Guillermo Farinas, on a hunger strike for 88 days demanding ill prisoners be released, told Reuters in a telephone interview that he received the news from a bishop who visited him in the hospital where he is being fed intravenously. A Catholic Church source, speaking on condition his name not be used, confirmed what Farinas said. "Everything appears that is what will happen," he said. Cardinal Jaime Ortega and Archbishop of Santiago de Cuba Dionisio Garcia, who heads the Cuban Bishops' Conference, held a four-and-a-half-hour meeting with Castro in Havana on Wednesday which they both described as positive. Farinas said Prelate Juan Dios Hernandez, the auxiliary bishop of Havana, brought him the message from Ortega after the cardinal was informed by the government that measures were being taken as agreed in the meeting. "These are first the transfer of all the prisoners to their respective provinces of residence, and the transfer also of all sick prisoners to hospitals," Farinas said. He said he was told a second meeting would be held next week toward "resolving the situation of the prisoners." There was no immediate word from Cuban officials. Wednesday's meeting was the Cuban Catholic Church leaders' first talks with Castro since he took over the presidency of the Communist-ruled island from his ailing elder brother Fidel Castro in 2008.
"The Church is interested in there being some kind of relief in the situation of the prisoners, which could include the freeing of some of them, and that is what we're talking about," Ortega said during a news conference on Thursday.
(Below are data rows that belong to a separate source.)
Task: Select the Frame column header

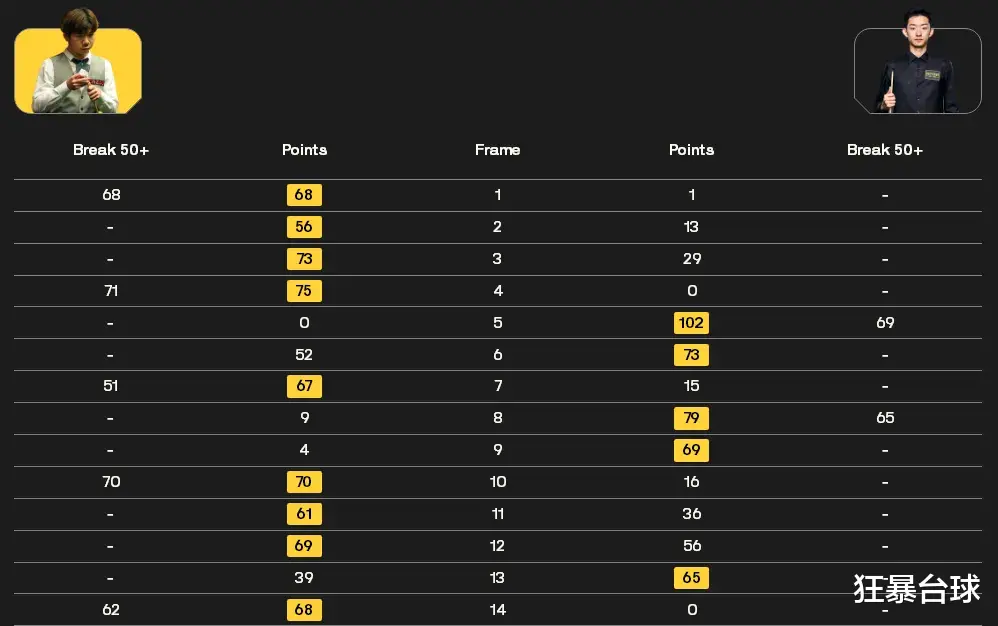Action: pos(498,150)
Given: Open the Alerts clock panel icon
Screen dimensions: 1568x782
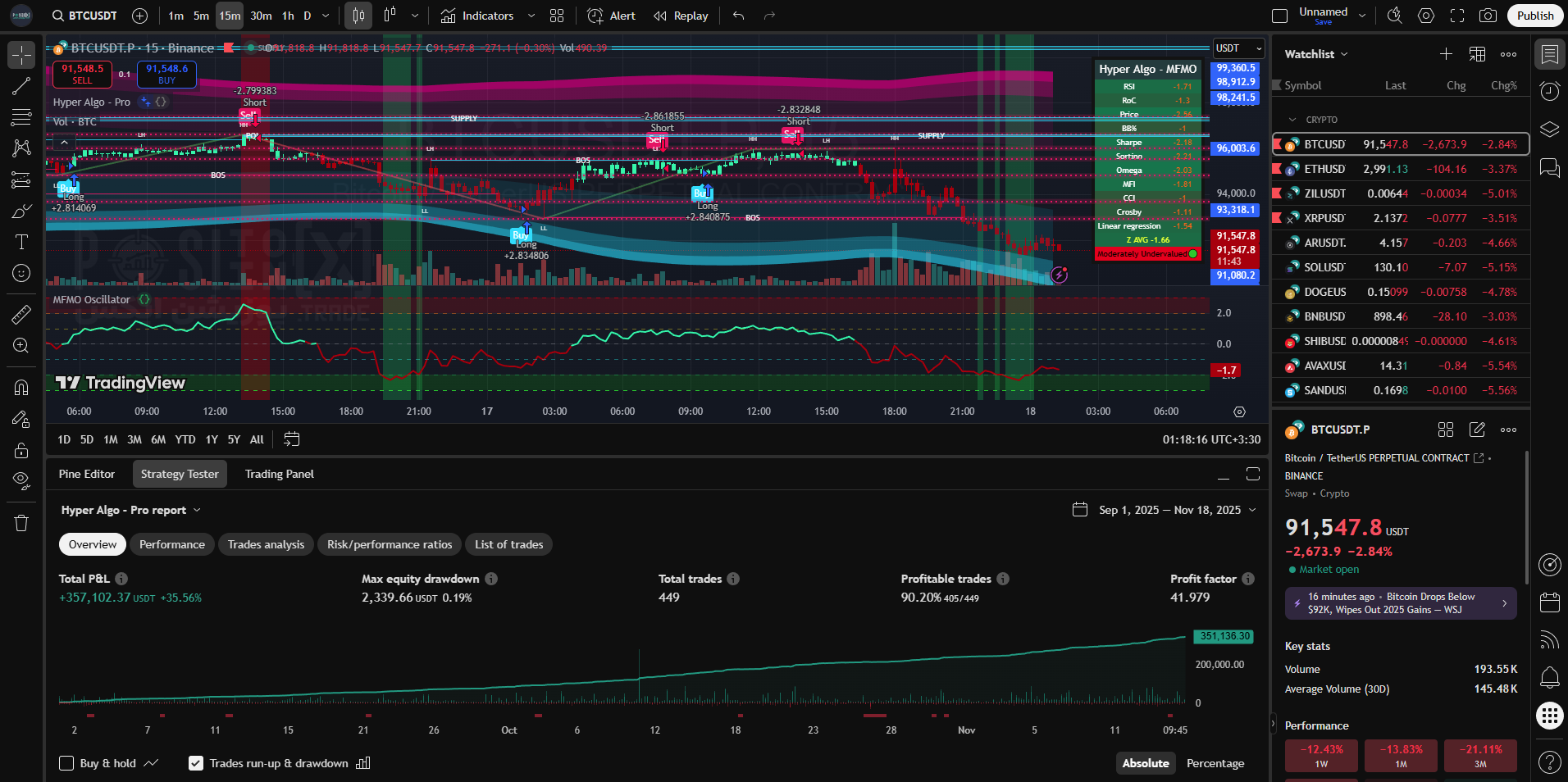Looking at the screenshot, I should [x=1549, y=92].
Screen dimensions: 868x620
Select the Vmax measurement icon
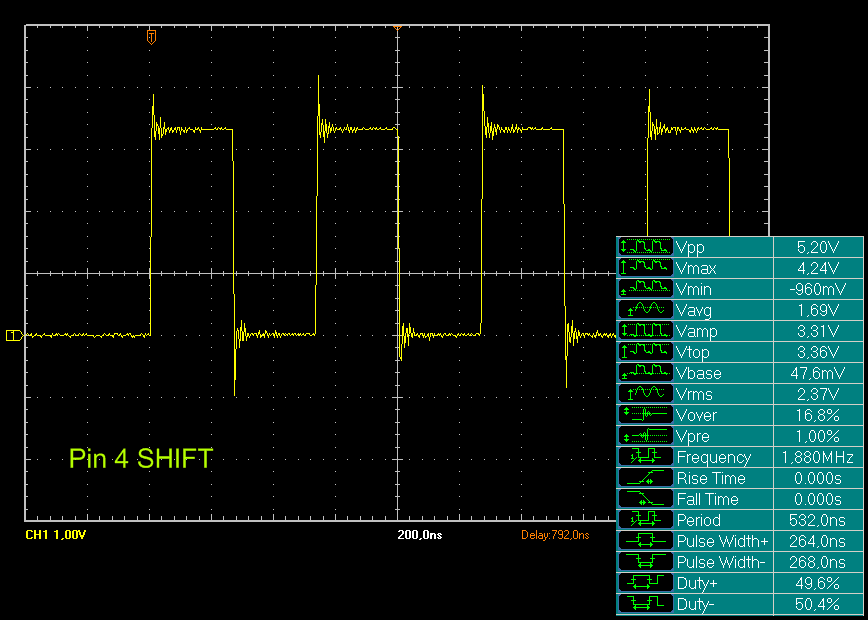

He said the subject was being discussed seriously, but neither he nor Garcia offered specific details of what steps the Cuban government might take over the political prisoners. The cardinal added the talks would continue. The rare meeting, which received wide coverage in the official media, followed Ortega's successful mediation between the Communist authorities and female relatives of imprisoned dissidents earlier this month hat allowed them to resume weekly marches without being harassed by government supporters. The Vatican's foreign minister, Archbishop Dominique Memberti, is due to visit the island next month as Cuba is facing increasing economic difficulties and international attention on human rights abuses in the country. Political prisoner Orlando Zapata Tamayo died in February after a hunger strike. Memberti is expected to press authorities to release political prisoners whom the government brands as mercenaries and subversives in the pay of the United States. Local human rights organizations put the number of political prisoners in Cuba at around 200, while Amnesty International says there are around 60 prisoners of conscience.